In patients with advanced drug-resistant cancers, more than a quarter of cervical and bladder tumors and nearly 15% of ovarian and lung tumors responded to the new treatment.
The drug, called tisotumab vedotin (TV) and co-developed by Genmab and Seattle genetics, consists of a toxic drug attached to the tail of an antibody. The antibody is designed to look for a receptor called "tissue factor" – present at high concentrations on the surface of many cancer cells and badociated with poorer survival. Tissue factor binding attracts the drug to cancer cells, where it can kill them from within.
A team from the London Cancer Institute, and the Royal Marsden NHS Foundation Trust led a global Phase I / II clinical trial of nearly 150 patients with different types of cancer who stopped responding to treatments clbadics.
The researchers found that a significant minority of cancer patients responded to the drug, with tumors decreasing or stopping growth.
They observed responses in 27% of patients with bladder cancer, 26.5% of cervical cancer, 14% of ovarian cancer, 13% of esophageal cancer, 13% of non-small cell lung cancer and 7% of endometrial cancer (but not in all the case). men with prostate cancer).
The responses lasted on average 5.7 months and reached 9.5 months in some patients.
The majority of patients at the beginning of the trial had advanced cancer that had already been treated and had become resistant to an average of three different types of treatment.

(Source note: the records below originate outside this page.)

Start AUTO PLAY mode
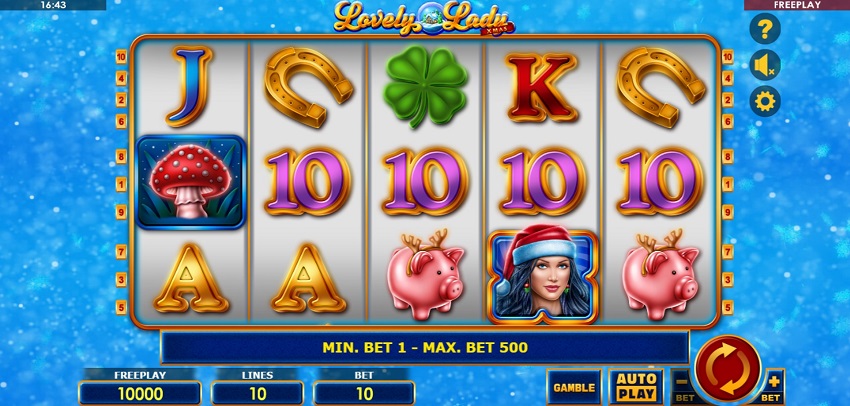 click(636, 387)
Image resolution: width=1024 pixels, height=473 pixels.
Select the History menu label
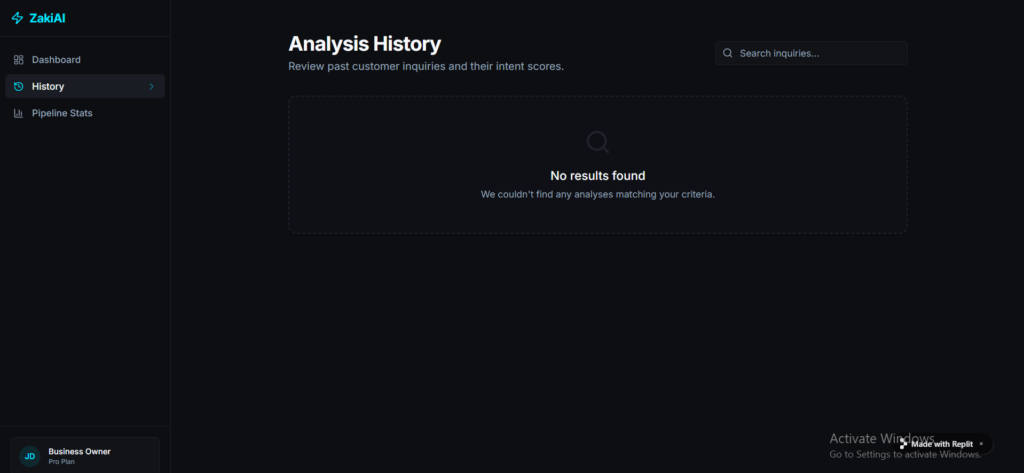48,86
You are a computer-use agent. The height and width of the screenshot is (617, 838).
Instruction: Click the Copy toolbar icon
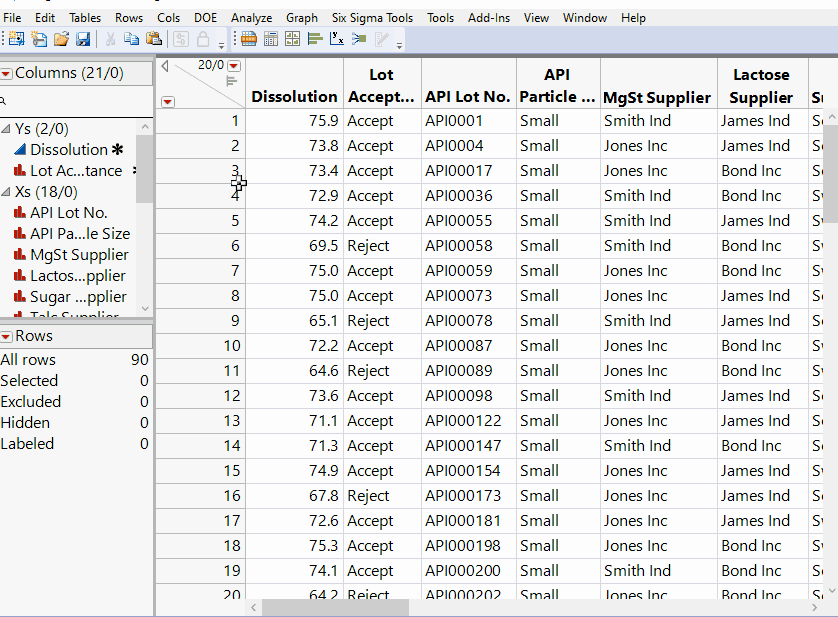pos(131,39)
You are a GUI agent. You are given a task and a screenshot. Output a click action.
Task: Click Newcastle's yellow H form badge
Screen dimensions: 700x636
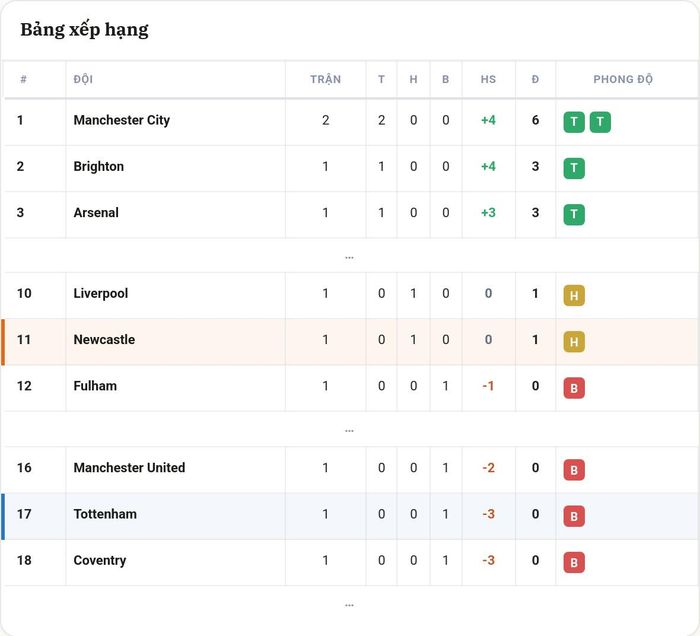(574, 342)
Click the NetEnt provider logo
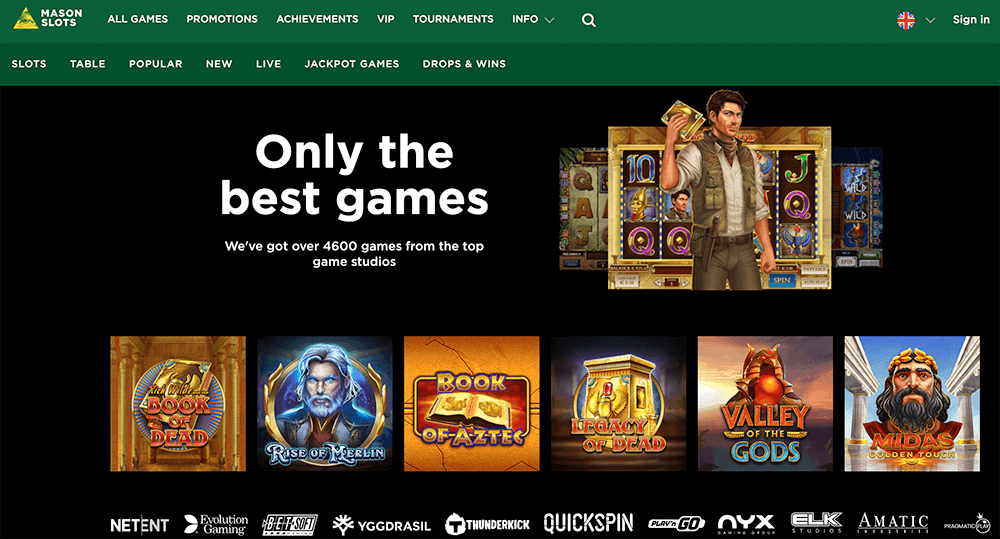 coord(140,525)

Biopsy samples taken at the beginning of the test are being badyzed to determine the expression of tissue factor on the tumor cells, to determine if it could be used as a marker to select the patients most likely to respond to the tumor. drug.

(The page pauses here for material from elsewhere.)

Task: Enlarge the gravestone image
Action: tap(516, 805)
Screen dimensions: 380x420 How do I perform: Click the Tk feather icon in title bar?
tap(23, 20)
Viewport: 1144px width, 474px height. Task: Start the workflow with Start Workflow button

"What's so exciting about this treatment is that its mechanism of action is completely new.It acts as a Trojan horse to infiltrate into cancer cells and kill them." Inside, "said Professor Johann de Bono, Regius Professor of Cancer Research at the Institute for Cancer Research and consultant oncologist at the Royal Marsden NHS Foundation Trust. "Our first study showed that it could potentially treat a large number of cancer types, especially those with very low survival rates."
Television is now being tested in other types of cancer, including cancers of the gut, pancreas, squamous cell lung, as well as in a phase II trial as a treatment second-line cancer of the cervix.
Genmab has had a series of successes in recent months. His latest Darzalex (daratumumab), developed in collaboration with Sanofi, was promising results in a phase 3 trial for the lucrative indication of multiple myeloma.